- [WHAT IS REQUIRED] Once you reach the line containing "CRYPTOCURRENCY (413, 442)" in the data below, restate each line word for word up to and including the one containing "[Made in Africa Brand on Twitter] (1094, 56)".

Data extracted from a collection:
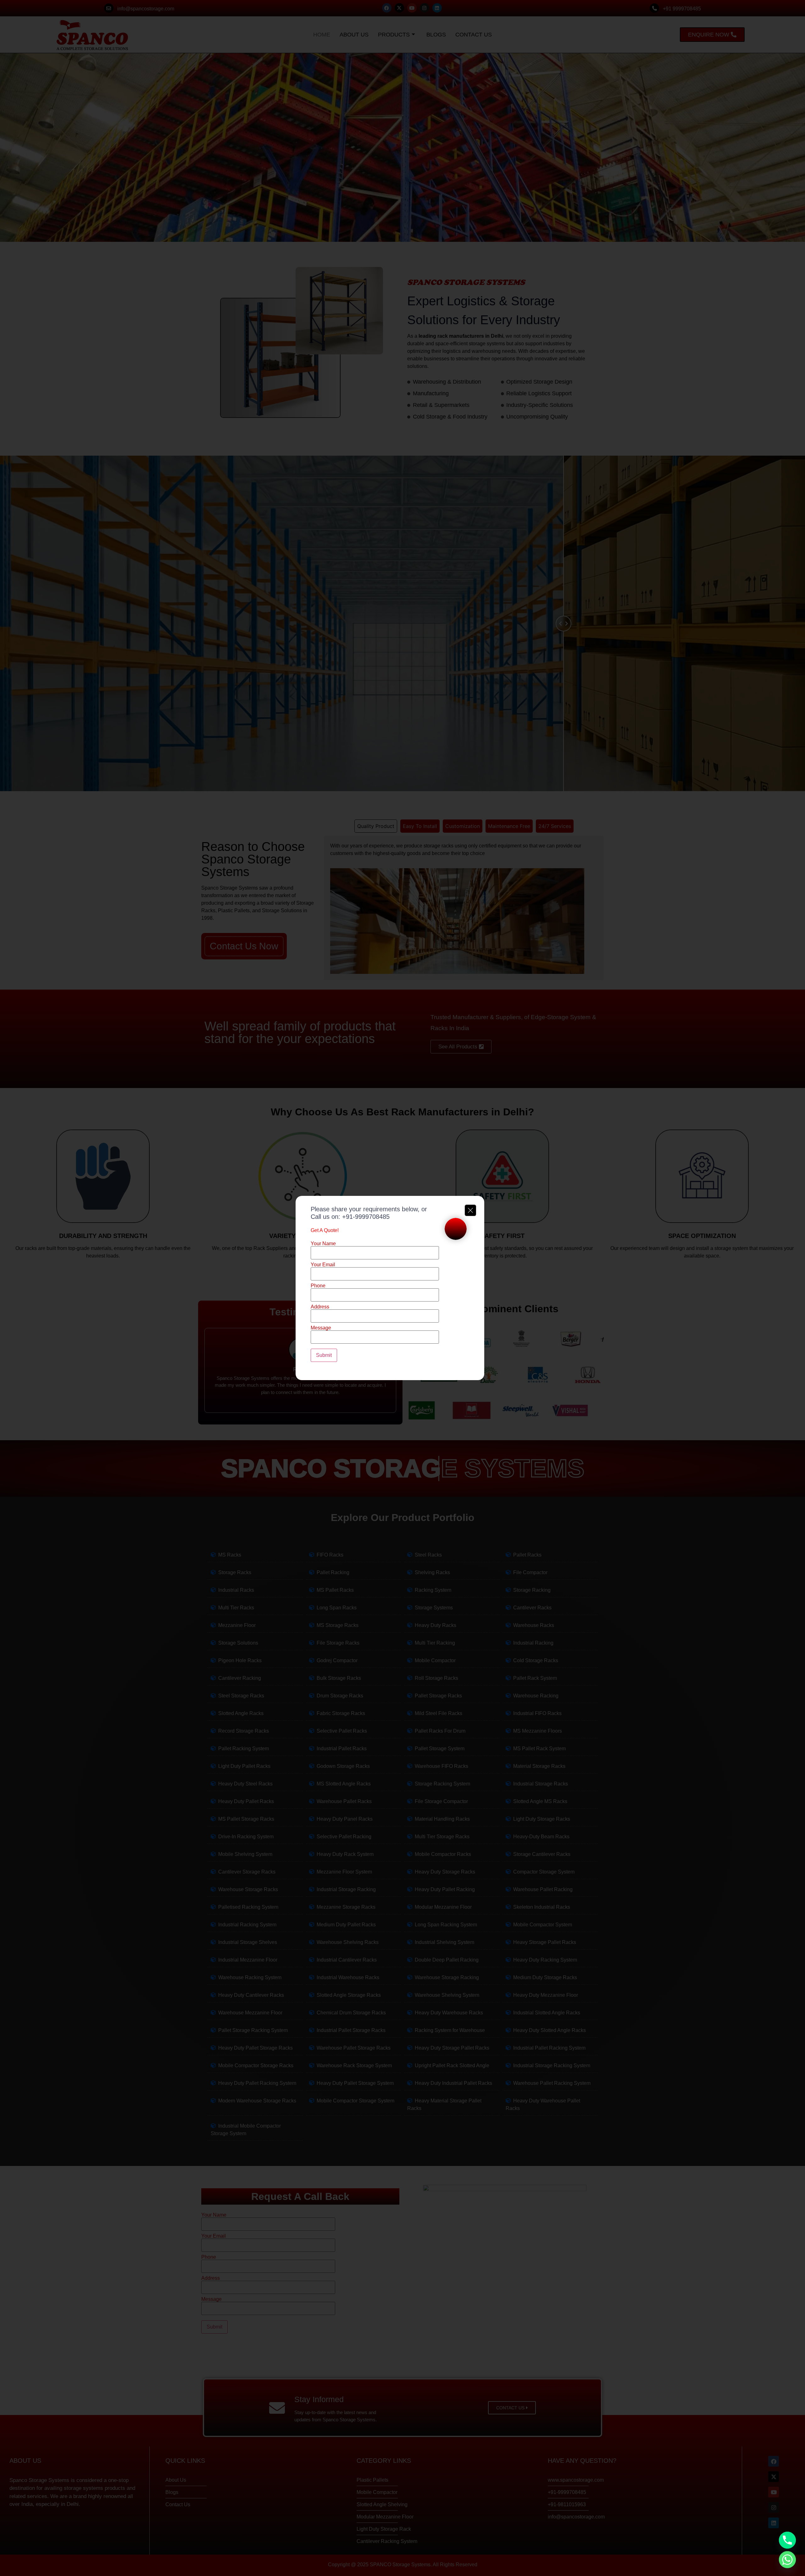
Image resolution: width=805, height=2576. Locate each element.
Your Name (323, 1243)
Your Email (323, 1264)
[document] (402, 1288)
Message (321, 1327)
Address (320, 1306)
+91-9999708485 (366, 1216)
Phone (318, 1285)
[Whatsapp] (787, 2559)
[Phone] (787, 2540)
* * *
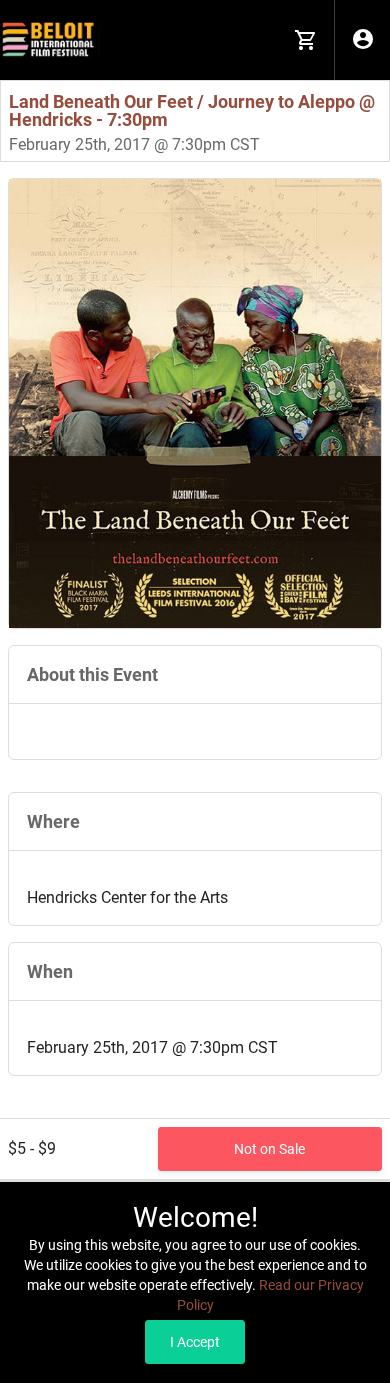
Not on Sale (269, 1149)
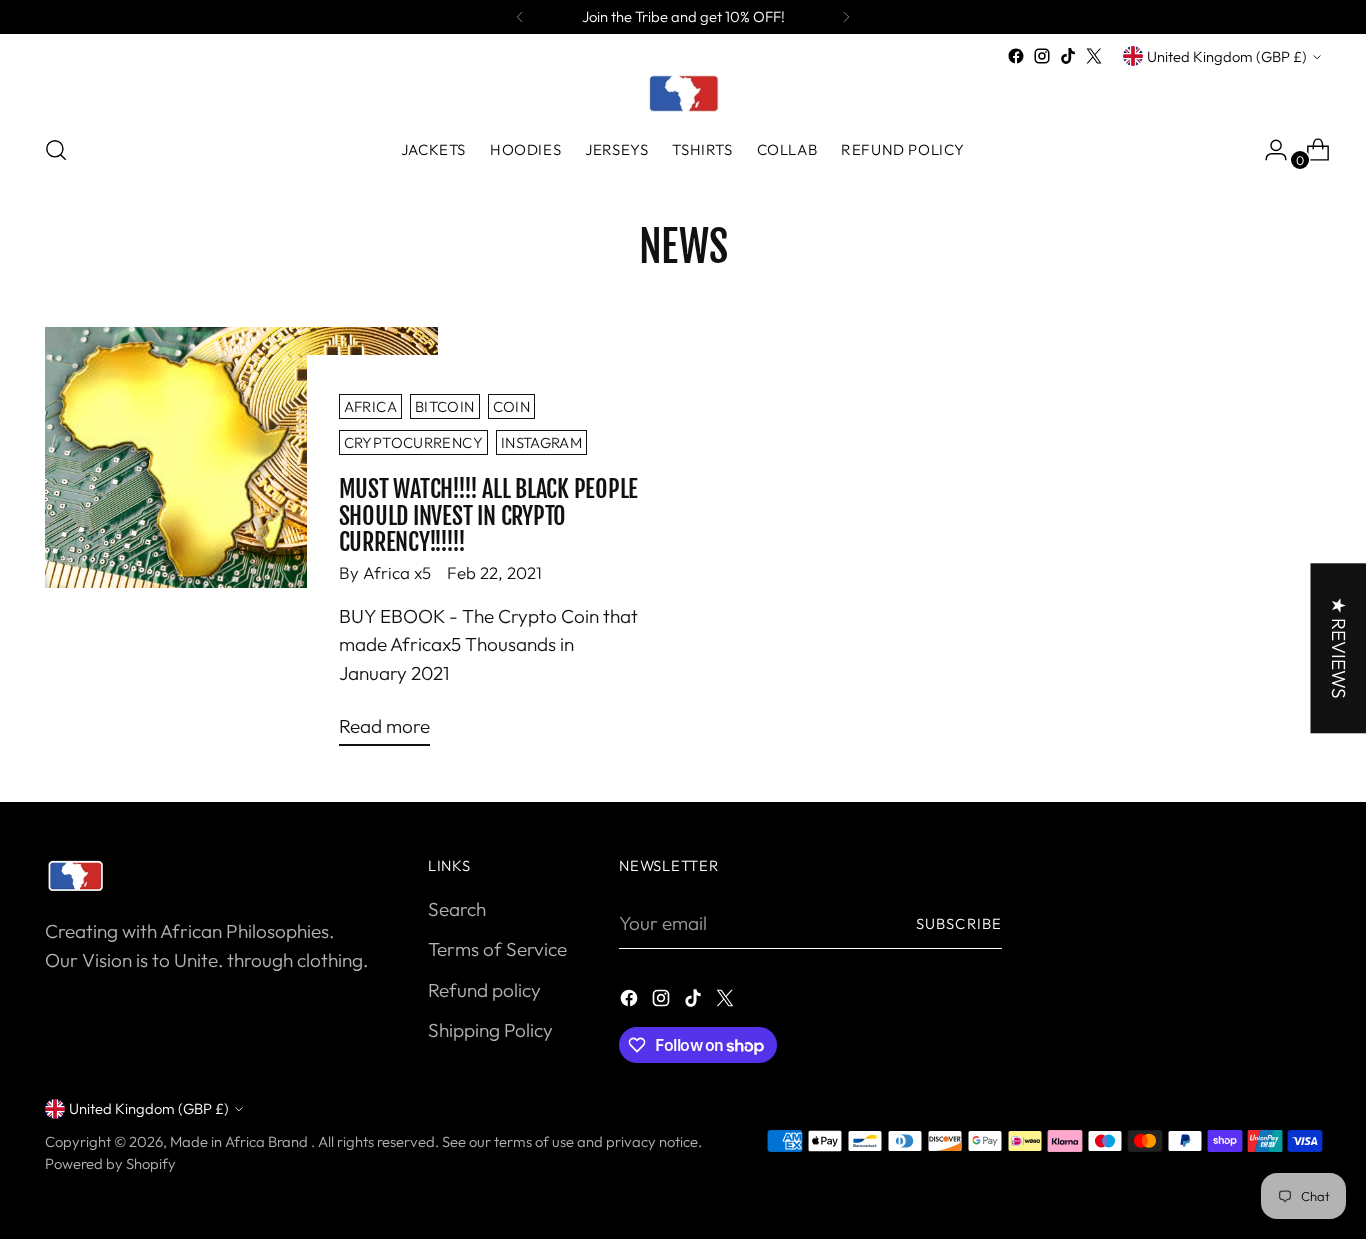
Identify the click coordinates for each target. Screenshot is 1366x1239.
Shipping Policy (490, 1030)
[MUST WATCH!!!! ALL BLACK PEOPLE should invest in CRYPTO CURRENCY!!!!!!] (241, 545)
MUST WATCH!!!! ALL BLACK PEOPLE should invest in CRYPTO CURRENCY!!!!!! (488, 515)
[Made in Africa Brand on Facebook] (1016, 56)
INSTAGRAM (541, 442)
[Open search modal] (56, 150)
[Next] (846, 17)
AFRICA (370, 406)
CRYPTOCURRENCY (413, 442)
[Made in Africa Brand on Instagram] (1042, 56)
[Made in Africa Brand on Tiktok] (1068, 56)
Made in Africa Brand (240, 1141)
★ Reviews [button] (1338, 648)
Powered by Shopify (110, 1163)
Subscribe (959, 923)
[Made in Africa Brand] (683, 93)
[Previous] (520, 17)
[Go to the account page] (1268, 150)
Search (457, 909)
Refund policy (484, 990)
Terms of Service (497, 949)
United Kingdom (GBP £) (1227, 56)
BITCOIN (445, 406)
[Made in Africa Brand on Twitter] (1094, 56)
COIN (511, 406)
...
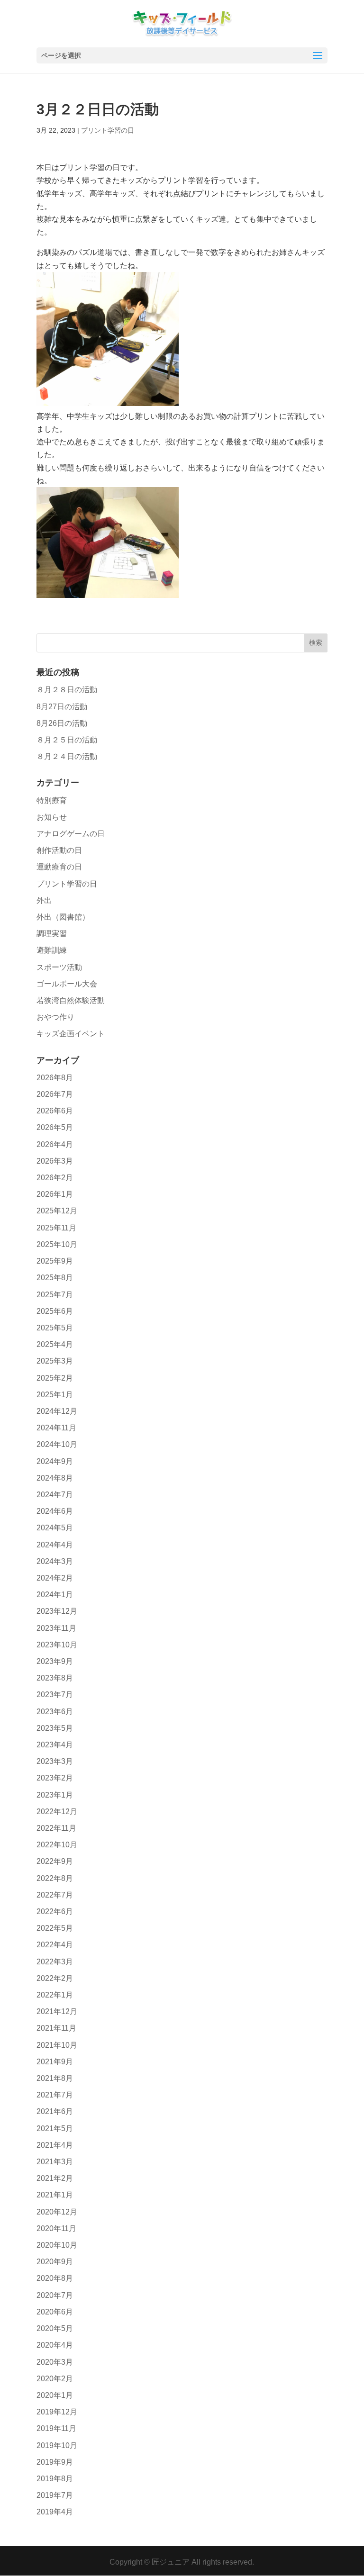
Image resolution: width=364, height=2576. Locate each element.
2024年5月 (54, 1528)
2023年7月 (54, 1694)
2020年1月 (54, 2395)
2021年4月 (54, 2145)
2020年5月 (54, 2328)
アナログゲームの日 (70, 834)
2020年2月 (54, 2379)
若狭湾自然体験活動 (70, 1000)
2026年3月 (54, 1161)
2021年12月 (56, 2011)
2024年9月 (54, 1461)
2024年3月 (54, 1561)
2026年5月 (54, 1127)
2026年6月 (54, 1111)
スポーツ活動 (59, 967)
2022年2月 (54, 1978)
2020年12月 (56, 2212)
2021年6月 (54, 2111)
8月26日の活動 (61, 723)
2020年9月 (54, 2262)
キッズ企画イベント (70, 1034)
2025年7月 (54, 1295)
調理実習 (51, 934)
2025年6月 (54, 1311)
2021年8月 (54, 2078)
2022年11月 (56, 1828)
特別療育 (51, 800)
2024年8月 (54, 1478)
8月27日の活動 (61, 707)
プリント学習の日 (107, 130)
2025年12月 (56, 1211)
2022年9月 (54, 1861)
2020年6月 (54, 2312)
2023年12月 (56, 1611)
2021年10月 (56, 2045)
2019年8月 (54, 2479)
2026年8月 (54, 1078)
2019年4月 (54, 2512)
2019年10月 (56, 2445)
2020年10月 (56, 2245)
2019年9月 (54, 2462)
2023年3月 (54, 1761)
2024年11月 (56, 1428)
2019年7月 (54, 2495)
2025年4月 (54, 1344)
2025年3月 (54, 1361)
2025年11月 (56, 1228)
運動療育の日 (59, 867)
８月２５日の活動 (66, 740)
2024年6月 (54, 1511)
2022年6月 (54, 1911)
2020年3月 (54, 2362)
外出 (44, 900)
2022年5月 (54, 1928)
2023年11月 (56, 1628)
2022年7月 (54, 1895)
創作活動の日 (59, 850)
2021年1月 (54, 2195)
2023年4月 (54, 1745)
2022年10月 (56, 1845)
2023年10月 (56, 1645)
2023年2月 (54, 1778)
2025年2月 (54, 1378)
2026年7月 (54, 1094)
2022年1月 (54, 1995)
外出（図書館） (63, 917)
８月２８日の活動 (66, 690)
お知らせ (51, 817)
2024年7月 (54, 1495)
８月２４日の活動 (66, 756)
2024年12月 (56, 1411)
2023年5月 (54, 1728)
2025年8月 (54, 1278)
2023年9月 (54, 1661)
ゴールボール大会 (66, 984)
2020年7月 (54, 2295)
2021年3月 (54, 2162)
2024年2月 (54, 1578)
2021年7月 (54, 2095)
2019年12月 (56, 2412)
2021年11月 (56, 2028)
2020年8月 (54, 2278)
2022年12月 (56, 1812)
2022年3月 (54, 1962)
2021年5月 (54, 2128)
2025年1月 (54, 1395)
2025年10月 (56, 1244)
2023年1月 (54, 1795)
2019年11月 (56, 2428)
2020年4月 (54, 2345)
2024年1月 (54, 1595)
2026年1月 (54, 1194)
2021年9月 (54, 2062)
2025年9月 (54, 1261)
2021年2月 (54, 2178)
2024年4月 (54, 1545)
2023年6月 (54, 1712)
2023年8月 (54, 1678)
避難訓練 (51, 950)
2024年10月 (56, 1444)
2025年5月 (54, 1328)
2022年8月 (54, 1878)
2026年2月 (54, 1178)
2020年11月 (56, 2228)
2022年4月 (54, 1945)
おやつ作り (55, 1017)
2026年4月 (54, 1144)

- [TASK RESULT]
CRYPTOCURRENCY (413, 442)
[Made in Africa Brand on Instagram] (1042, 56)
[Made in Africa Brand on Tiktok] (1068, 56)
Made in Africa Brand (240, 1141)
★ Reviews [button] (1338, 648)
Powered by Shopify (110, 1163)
Subscribe (959, 923)
[Made in Africa Brand] (683, 93)
[Previous] (520, 17)
[Go to the account page] (1268, 150)
Search (457, 909)
Refund policy (484, 990)
Terms of Service (497, 949)
United Kingdom (GBP £) (1227, 56)
BITCOIN (445, 406)
[Made in Africa Brand on Twitter] (1094, 56)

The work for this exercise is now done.